Durante una entrevista en el programa “Abriendo Puertas”, conducido por la periodista Margarita Oropeza en Venevisión, el especialista analizó las proyecciones financieras del país ante la emergencia y delineó la ruta crítica para la recuperación.
Oliveros explicó que, si bien los desequilibrios previos a la tragedia como la alta inflación, la volatilidad cambiaria y el déficit fiscal, persisten, el aparato productivo clave del país se mantiene intacto.
Sector energético: La infraestructura petrolera no sufrió daños estructurales, lo que garantiza la continuidad de la principal fuente de ingresos de la nación.
Sector bancario en movimiento:El decano destacó que la cartera de crédito del primer semestre del año registró un crecimiento del 25%, un indicador positivo para el financiamiento interno.
Infraestructura corporativa: El entramado de las empresas más importantes del país resistió el impacto, quedando en condiciones óptimas para apuntalar los esfuerzos de reconstrucción.
«El entramado industrial y petrolero quedó bastante bien. Ahora toca trabajar en equipo, ponernos las pilas y conseguir el apoyo de los organismos multilaterales», enfatizó.
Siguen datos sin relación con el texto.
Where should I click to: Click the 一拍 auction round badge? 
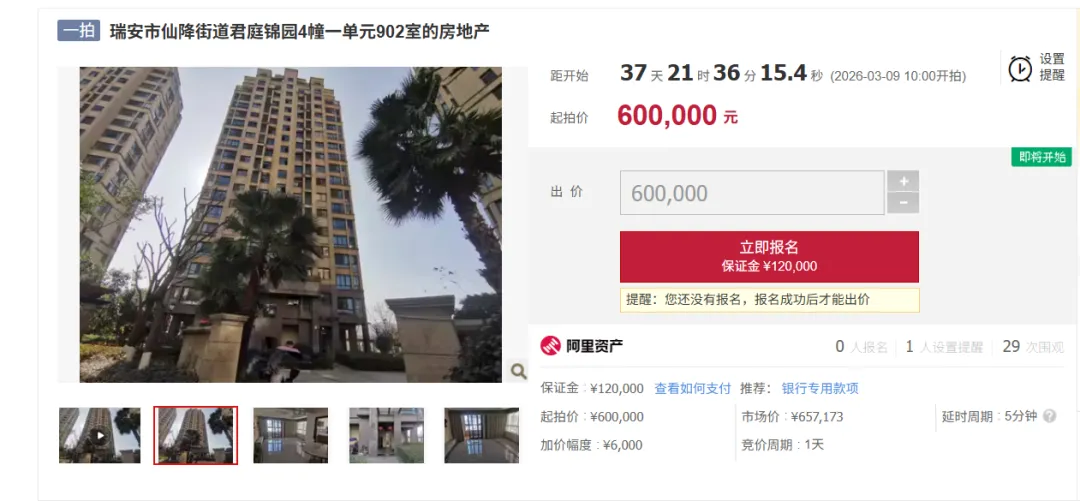pos(80,31)
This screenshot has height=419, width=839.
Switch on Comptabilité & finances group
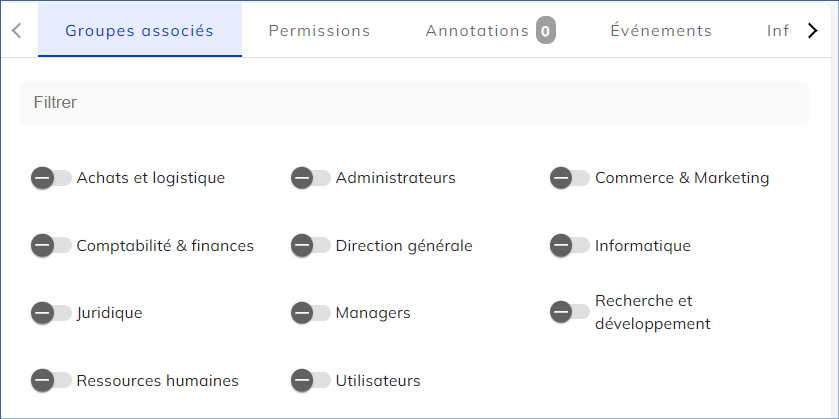[51, 245]
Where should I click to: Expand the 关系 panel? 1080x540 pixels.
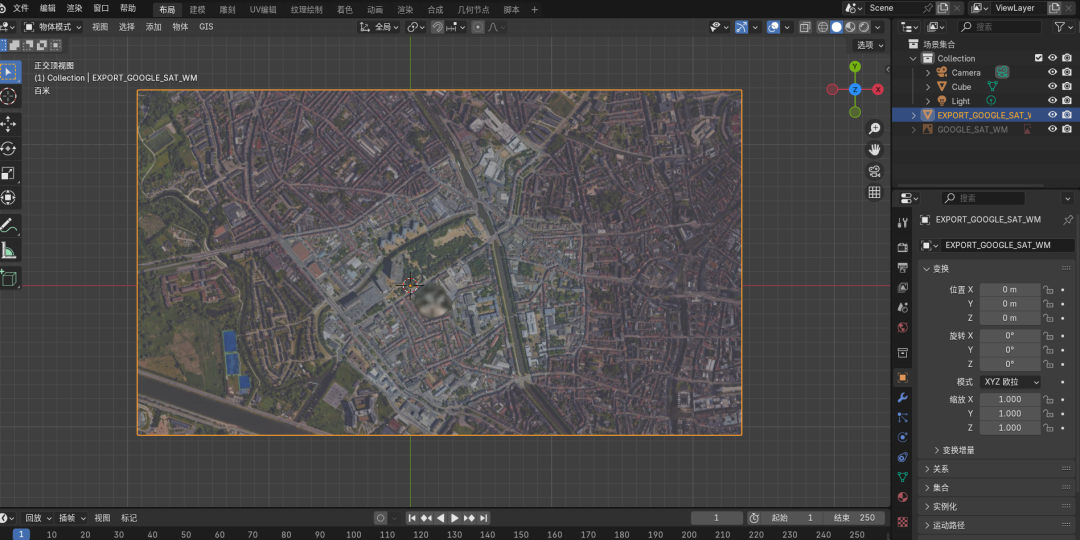940,469
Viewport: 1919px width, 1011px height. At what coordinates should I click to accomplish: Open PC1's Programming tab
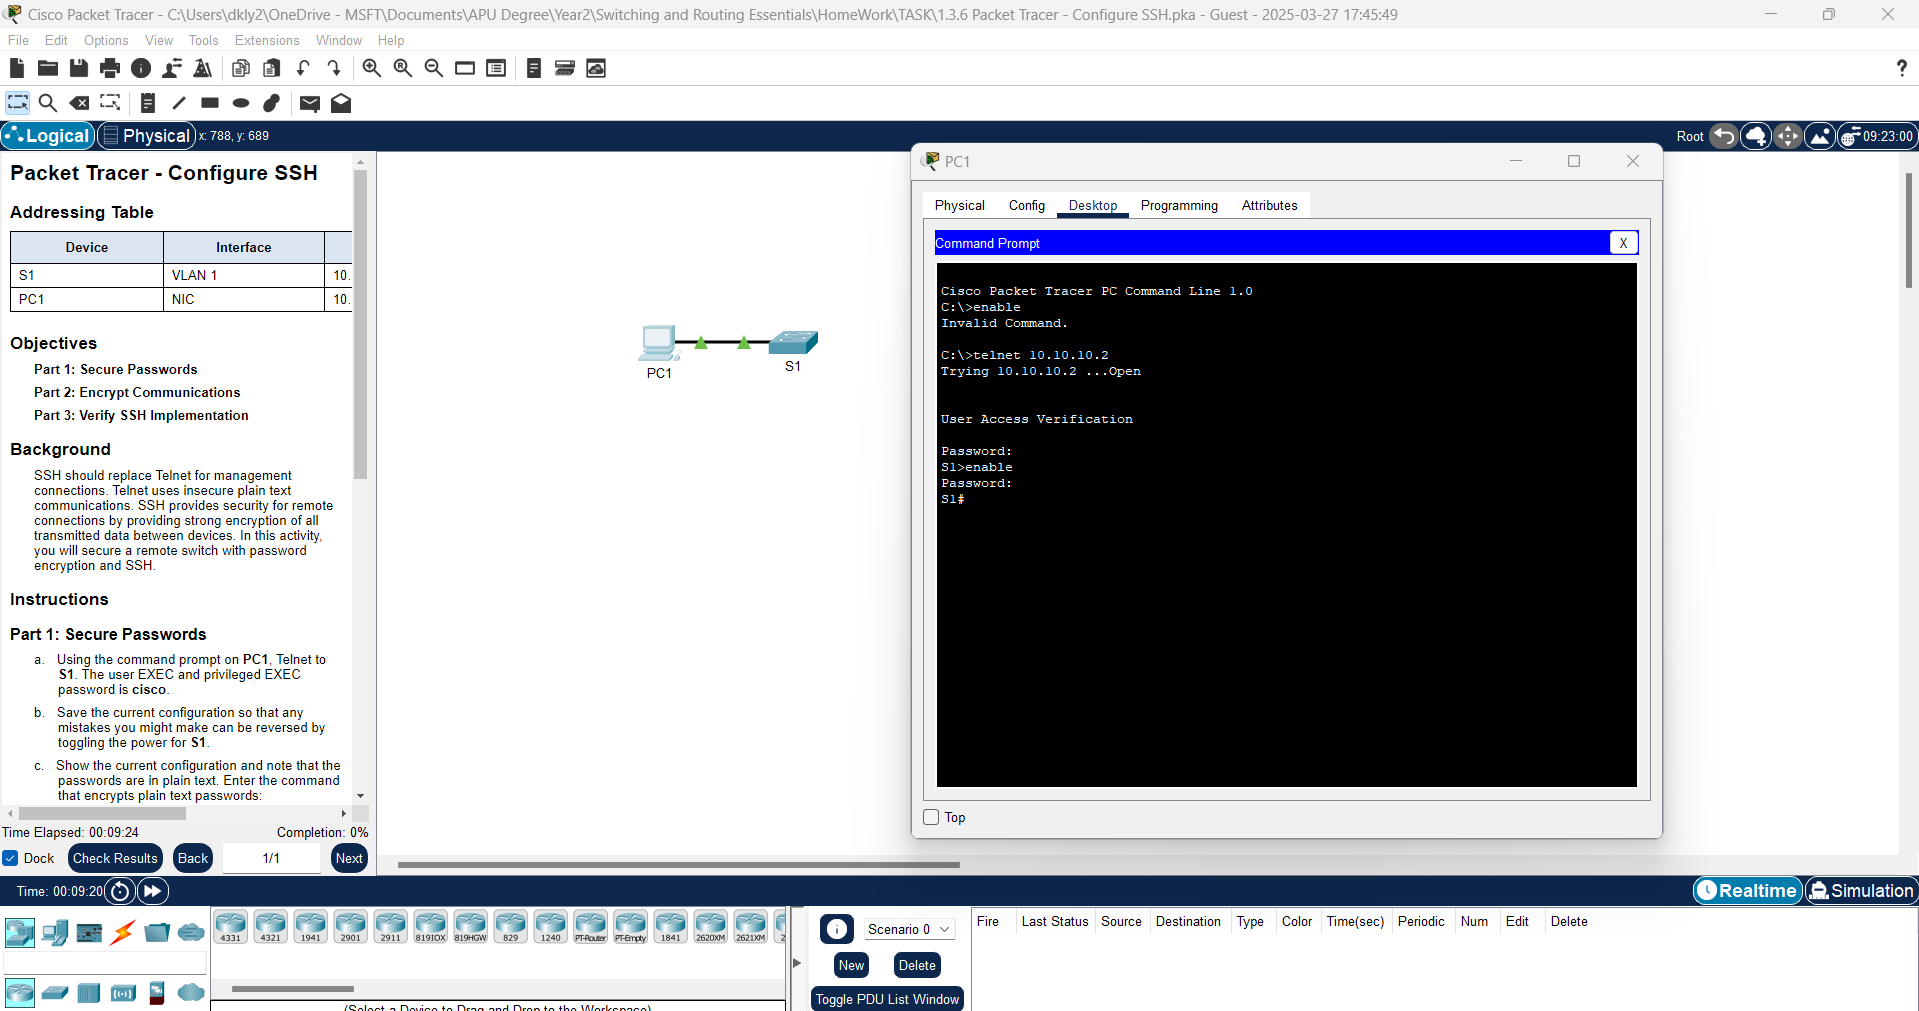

La ruta del financiamiento: Prioridad humana sobre la macroeconomía
Al abordar el destino de los fondos y las gestiones internacionales, el economista señaló que el foco inicial debe ser microeconómico y de atención directa a las familias.
En cuanto al rol del FMI, Oliveros puntualizó que el acceso a los 5.000 millones de dólares en Derechos Especiales de Giro (DEG) del Fondo Monetario Internacional debe ser una prioridad en la agenda, donde debe ocurrir Inversión inicial focalizada, estimada en requerir una base de entre 2.000 y 3.000 millones de dólares para dignificar el hábitat de las víctimas, antes de desembolsar grandes sumas globales.
Para el decano de la Unimet, el verdadero éxito de la reconstrucción radica en un enfoque de sostenibilidad que trascienda la entrega de soluciones habitacionales temporales.
«Se necesita un plan nacional de reconstrucción y un plan de empleo. No es solamente darles una casa; es darles las herramientas para que sus vidas sean sostenibles a partir de este momento, no que sigan dependiendo del Estado,» sentenció.
La urgencia de un censo técnico
Finalmente, el experto hizo un llamado a la rigurosidad estadística. Aunque en la opinión pública y los debates técnicos se barajan cifras estimadas de daños entre los 10.000 y 20.000 millones de dólares, Oliveros insistió en que el paso institucional definitivo es consolidar un censo real que precise el costo exacto de la tragedia para ejecutar los recursos con transparencia y eficiencia.